New York REIT finally found a buyer for the Viceroy Hotel – at a sliver of the price it acquired the five-star Billionaires’ Row property for in 2013.
Arden Group entered contract to acquire the 29-story, 240-key hotel at 120 West 57th Street for $41 million. When the deal closes in the third quarter, New York REIT will have liquidated its entire portfolio, except for a 50.1 percent stake in One Worldwide Plaza.
Ark Partners developed the Viceroy in 2013, and that same year, sold the leasehold for $148.5 million to New York REIT. The deal marked the first hotel purchase for the real estate investment trust, then known as New York Recovery REIT.
The REIT then put the hotel on the market in early 2016, about a year before Wendy Silverstein joined as CEO and kicked the liquidation process into high gear.
While the company’s many Manhattan office and retail buildings sold, the hotel hung around, stalled by a disconnect between buyers and the seller on pricing.
Late last year on an earnings call, Silverstein noted the hotel was seeing offers far lower than she expected. Factors included the skyrocketing ground-lease payments and the cost to terminate the hotel manager.
“After covering high fixed costs primarily from the ground lease and union labor, the hotel is basically breaking even,” she said at the time. “To make the math work, prospective buyers have to get comfortable with the already high and escalating ground lease payments, underwrite a significant operational turnaround and factor in the cost to terminate the existing manager. They have therefore adjusted their pricing expectations.”
New York REIT announced the deal Thursday night, and Bloomberg first reported on the buyer.

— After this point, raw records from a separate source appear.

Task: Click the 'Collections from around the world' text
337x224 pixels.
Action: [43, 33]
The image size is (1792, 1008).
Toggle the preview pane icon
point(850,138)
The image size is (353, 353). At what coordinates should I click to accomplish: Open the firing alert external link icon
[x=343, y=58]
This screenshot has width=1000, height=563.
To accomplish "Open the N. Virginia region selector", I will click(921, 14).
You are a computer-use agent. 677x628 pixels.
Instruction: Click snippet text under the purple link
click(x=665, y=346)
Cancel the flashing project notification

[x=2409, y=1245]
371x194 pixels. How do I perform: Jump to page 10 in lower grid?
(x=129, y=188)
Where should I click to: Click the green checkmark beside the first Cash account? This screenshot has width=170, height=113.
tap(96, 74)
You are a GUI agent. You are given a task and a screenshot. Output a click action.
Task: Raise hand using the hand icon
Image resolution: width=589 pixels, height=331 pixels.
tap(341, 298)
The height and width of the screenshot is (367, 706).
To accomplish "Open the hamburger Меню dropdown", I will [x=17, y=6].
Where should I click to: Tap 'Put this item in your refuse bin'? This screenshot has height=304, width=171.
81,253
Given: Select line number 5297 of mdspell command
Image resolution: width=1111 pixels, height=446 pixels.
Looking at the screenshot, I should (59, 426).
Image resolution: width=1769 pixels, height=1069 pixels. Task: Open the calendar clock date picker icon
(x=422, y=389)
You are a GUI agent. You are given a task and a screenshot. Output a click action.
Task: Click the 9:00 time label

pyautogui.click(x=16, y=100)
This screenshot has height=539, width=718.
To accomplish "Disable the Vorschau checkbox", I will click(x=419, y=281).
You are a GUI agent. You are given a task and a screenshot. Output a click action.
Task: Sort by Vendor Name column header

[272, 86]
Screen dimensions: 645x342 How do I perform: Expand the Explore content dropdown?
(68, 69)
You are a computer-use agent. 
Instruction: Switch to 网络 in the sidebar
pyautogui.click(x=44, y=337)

Silverstein is in talks to leave New York REIT for a senior position at WeWork.
Eastdil Secured is representing the seller on the Viceroy deal. HEI Hotels & Resorts will serve as the hotel’s property manager.
The difference in the price per key is immense: about $620,000 in 2013 and $170,000 now. The $41 million price represents a mere 27 percent of the previous price.
In addition to Vicecroy’s mounting expenses, the Manhattan hotel market is in a radically different place. The borough saw a slump in RevPAR — or revenue per available room – and pricing power, but there appears to be turning around in recent months.
There has been a flurry of hotel investment-sales deals in the city lately, including a Qatari hospitality group’s $600 million purchase of the Plaza Hotel and Rotem Rosen’s $162 million purchase of the Hotel Indigo. Some hotels – the W Union Square and the James hotel — traded at a loss.
Arden, a Philadelphia-based developer and lender, recently provided a $21 million loan for Holliswood Development to buy one of the oldest nursery schools in New York.